Define the term tessellation with the students:

  • Tessellate: make of small squares or blocks, or in a checkered pattern (1)
  • Tessellate: to form into or adorn with mosaic (2)
  • Tessellation: mosaic; esp.: a covering of an infinite geometric plane without gaps or overlaps by congruent plane figures of one type or a few types (2)

The web sites Alexsandra's Tessellations and Totally Tessellated have examples of tessellations in art work.

See if the students have dictionaries with different ways of stating these definitions.

Have the students draw circles on a sheet of paper. Ask the students to look at these circles and determine why circles by themselves cannot tessellate.

Discuss the works of M. C. Escher and how he combined tessellation and ordinary insects to create works of art. Would the pictures have been as interesting without the insects Escher involved in them?

Have commercially-created puzzles available in the room for students to attempt.

Ask the students to demonstrate tessellation by drawing a picture of an insect or insects which the students then cut into a puzzle with geometric-shaped pieces. Older students might want to glue their pictures to a piece of poster board before cutting out the puzzle. Have the students place the puzzle pieces in a manila envelope and allow the students to share their puzzles with each other.

Using the black construction paper as a "frame," have the students cut colored pieces of paper in geometric shapes and design a mosaic picture which employs tessellation. Challenge the students to work the shape of an insect into the mosaic that they create with these colored pieces of paper.

Supplemental Activities:

Ask the students to research the life and works of M. C. Escher. Encourage them to use the Internet as well as printed sources.
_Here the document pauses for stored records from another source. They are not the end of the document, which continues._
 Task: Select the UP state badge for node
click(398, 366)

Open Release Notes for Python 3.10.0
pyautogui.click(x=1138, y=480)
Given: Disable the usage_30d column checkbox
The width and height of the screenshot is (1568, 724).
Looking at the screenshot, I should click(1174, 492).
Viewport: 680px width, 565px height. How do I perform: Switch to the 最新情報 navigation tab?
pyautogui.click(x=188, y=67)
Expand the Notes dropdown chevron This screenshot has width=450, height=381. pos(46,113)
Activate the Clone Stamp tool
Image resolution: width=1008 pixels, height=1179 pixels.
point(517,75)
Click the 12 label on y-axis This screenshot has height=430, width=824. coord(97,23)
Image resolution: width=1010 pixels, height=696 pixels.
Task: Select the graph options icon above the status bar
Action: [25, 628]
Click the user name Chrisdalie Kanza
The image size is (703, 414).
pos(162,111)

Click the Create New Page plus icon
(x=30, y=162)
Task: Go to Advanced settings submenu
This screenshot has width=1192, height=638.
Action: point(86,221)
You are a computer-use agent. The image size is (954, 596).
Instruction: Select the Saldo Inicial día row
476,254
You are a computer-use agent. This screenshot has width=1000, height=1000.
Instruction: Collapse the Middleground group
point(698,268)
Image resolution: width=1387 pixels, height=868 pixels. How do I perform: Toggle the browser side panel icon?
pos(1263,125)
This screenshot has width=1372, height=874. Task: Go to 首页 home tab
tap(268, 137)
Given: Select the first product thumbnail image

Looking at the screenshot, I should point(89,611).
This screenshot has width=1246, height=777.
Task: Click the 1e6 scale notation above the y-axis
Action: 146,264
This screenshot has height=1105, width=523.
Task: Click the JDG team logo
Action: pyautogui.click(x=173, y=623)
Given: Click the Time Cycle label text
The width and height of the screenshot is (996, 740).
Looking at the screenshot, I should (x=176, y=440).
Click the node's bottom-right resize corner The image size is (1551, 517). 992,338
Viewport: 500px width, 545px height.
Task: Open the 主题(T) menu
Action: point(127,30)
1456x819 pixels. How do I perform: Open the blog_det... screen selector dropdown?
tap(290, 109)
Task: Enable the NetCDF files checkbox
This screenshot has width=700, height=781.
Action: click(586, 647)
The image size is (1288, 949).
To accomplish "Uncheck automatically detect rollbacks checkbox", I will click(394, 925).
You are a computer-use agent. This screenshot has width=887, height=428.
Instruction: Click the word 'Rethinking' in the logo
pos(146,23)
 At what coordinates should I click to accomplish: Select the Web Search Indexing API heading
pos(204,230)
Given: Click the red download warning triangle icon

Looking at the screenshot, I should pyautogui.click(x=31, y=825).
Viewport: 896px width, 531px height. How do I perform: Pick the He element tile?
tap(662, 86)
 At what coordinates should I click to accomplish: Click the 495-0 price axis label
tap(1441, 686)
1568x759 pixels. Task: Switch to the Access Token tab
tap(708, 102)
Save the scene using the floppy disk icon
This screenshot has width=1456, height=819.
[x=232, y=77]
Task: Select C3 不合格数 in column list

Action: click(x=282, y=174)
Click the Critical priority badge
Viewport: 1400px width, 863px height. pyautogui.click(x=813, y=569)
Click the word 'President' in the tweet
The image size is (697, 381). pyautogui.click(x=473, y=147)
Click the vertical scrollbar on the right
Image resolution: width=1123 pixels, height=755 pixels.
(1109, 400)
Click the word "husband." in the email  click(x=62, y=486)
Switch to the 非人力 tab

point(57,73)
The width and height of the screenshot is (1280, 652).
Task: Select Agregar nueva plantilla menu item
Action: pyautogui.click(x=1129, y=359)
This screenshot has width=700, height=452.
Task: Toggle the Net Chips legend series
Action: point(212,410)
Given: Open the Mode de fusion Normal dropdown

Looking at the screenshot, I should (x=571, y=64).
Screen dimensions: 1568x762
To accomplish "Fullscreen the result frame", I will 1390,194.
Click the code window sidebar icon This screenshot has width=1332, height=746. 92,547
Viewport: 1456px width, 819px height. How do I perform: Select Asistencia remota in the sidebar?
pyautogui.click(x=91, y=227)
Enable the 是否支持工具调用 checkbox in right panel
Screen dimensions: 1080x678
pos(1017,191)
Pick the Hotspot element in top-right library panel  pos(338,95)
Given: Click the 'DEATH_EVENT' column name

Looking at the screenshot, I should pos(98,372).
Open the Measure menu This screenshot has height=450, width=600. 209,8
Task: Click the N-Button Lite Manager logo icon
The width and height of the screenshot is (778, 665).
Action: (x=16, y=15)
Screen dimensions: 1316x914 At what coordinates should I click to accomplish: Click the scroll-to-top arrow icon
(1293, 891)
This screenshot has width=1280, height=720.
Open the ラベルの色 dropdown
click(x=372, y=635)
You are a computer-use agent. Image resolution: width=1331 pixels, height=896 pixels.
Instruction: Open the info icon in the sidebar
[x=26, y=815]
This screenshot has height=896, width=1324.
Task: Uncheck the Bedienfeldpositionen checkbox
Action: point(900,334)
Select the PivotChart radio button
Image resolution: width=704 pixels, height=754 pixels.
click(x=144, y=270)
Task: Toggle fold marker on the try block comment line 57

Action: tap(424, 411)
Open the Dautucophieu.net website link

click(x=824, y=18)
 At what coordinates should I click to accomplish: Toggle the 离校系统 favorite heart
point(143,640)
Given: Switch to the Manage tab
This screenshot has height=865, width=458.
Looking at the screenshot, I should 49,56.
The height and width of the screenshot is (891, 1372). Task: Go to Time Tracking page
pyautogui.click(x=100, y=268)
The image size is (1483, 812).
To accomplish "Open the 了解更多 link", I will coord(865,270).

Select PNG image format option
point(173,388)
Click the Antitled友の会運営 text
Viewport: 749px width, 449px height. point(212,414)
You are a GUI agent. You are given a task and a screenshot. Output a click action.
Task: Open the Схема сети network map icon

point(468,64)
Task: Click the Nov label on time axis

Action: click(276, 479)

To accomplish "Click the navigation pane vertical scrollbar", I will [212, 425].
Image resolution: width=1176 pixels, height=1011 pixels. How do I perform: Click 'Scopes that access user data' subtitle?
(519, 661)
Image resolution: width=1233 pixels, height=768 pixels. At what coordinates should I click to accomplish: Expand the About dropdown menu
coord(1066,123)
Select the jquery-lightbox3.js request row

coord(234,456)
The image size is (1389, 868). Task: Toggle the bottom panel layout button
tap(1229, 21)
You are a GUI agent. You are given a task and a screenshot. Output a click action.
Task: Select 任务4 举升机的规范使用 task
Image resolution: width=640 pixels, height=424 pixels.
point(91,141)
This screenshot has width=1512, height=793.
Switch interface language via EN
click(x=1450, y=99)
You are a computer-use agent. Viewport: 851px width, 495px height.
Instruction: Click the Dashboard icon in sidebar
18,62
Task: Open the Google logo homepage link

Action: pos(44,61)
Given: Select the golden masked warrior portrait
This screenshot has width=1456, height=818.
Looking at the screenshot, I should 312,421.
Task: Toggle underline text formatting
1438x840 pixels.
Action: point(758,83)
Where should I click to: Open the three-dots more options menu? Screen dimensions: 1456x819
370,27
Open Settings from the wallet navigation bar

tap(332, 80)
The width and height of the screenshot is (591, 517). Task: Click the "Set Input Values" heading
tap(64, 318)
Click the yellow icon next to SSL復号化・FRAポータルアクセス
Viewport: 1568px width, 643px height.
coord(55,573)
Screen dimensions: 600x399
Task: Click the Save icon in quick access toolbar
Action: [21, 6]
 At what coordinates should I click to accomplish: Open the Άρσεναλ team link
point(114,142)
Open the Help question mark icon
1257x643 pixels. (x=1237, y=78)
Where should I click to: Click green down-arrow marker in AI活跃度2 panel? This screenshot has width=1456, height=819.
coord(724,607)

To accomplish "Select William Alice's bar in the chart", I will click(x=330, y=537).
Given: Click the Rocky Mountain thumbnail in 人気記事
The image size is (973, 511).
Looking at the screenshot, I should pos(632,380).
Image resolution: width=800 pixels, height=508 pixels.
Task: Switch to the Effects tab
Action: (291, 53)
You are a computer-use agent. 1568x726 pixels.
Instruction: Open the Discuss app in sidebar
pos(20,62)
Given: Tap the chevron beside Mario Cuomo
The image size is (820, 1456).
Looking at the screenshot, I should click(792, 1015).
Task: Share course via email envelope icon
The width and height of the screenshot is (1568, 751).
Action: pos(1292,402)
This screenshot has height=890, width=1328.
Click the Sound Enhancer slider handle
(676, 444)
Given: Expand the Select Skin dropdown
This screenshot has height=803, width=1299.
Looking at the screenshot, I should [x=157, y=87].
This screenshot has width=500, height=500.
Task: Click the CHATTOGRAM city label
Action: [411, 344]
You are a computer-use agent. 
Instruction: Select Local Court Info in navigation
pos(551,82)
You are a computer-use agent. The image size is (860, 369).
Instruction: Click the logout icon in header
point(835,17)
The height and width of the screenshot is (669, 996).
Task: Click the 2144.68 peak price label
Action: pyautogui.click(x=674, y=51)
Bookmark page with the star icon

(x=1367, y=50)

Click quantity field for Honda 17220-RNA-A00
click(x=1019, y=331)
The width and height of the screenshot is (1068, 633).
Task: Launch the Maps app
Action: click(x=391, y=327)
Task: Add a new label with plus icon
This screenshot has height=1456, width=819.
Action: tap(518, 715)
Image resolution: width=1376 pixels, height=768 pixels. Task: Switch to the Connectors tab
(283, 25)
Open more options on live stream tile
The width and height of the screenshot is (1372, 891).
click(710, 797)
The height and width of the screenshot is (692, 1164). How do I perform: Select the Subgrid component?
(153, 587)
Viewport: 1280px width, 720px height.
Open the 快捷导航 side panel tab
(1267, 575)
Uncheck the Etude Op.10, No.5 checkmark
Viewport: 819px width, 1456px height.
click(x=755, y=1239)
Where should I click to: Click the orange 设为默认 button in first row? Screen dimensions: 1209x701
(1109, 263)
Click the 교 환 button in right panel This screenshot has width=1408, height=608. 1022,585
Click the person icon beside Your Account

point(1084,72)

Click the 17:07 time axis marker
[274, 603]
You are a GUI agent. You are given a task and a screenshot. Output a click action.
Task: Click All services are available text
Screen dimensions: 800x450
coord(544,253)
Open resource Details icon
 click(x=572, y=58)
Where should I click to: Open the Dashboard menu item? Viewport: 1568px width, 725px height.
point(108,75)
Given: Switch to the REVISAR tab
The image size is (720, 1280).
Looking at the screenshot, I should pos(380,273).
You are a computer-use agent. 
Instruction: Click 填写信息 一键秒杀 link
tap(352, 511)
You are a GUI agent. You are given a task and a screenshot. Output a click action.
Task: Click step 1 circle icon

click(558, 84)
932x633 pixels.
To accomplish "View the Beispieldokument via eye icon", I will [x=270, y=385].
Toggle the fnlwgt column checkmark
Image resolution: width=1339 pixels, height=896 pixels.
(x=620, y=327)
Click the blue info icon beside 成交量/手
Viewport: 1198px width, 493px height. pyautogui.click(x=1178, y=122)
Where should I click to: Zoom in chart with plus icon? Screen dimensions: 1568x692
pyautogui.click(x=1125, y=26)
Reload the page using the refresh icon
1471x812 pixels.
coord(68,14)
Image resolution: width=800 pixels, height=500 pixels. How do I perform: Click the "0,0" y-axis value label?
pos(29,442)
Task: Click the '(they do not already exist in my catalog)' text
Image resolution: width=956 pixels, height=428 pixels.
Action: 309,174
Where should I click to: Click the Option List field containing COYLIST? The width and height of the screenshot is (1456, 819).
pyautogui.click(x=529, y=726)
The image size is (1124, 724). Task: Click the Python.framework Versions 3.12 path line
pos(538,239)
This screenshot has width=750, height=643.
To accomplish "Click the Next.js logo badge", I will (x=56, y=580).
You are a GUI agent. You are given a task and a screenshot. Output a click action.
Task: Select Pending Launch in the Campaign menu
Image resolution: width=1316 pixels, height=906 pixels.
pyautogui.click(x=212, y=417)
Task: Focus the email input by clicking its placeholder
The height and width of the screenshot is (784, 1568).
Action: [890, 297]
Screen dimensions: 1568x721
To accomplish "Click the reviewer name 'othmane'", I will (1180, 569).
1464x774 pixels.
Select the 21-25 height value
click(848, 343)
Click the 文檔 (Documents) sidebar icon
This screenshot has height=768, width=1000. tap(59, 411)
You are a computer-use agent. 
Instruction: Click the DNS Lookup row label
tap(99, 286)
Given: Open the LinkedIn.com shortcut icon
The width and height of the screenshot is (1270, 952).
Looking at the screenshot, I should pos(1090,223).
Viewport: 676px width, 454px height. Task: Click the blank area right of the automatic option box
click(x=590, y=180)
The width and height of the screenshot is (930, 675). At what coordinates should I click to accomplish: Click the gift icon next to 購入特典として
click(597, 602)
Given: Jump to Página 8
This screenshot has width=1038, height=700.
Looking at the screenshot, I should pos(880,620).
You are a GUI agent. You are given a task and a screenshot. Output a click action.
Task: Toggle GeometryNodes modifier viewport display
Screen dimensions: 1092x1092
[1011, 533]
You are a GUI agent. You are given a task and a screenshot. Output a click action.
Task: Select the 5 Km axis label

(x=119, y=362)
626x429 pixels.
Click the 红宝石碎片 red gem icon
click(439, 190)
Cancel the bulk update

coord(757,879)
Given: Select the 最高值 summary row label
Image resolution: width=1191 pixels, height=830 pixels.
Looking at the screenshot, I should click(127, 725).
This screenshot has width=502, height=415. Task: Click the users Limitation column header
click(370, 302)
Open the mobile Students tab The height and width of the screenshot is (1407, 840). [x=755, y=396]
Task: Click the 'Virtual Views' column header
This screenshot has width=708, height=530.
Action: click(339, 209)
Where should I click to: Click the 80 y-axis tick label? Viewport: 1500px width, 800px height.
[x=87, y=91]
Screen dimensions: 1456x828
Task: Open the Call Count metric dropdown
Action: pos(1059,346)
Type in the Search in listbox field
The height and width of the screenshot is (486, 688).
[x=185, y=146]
Have the students look through art books and find works of art that have insects in them. For example, the book I Spy Two Eyes: Numbers in Art has two such pictures and the book I Spy a Lion: Animals in Art has one. This activity will introduce the students to great works of art and at the same time test their powers of observation.

Ask the students which shape bees use to make honeycomb. Does a honeycomb tessellate? Build a honeycomb of bee facts. Use the Honeycomb Worksheet and have the students place a bee fact in each section. Cut out each student's honeycomb and put them together in one large honeycomb on a wall or bulletin board.

(1) Thorndike, E. L., and Barnhart, Clarence L. Thorndike-Barnhart Student Dictionary. Updated version. Glenview, Illinois: HarperCollins, 1997.

(2) Merriam Webster's Collegiate Dictionary. 10th edition. Springfield, Massachusetts: Merriam-Webster, Incorporated, 1996.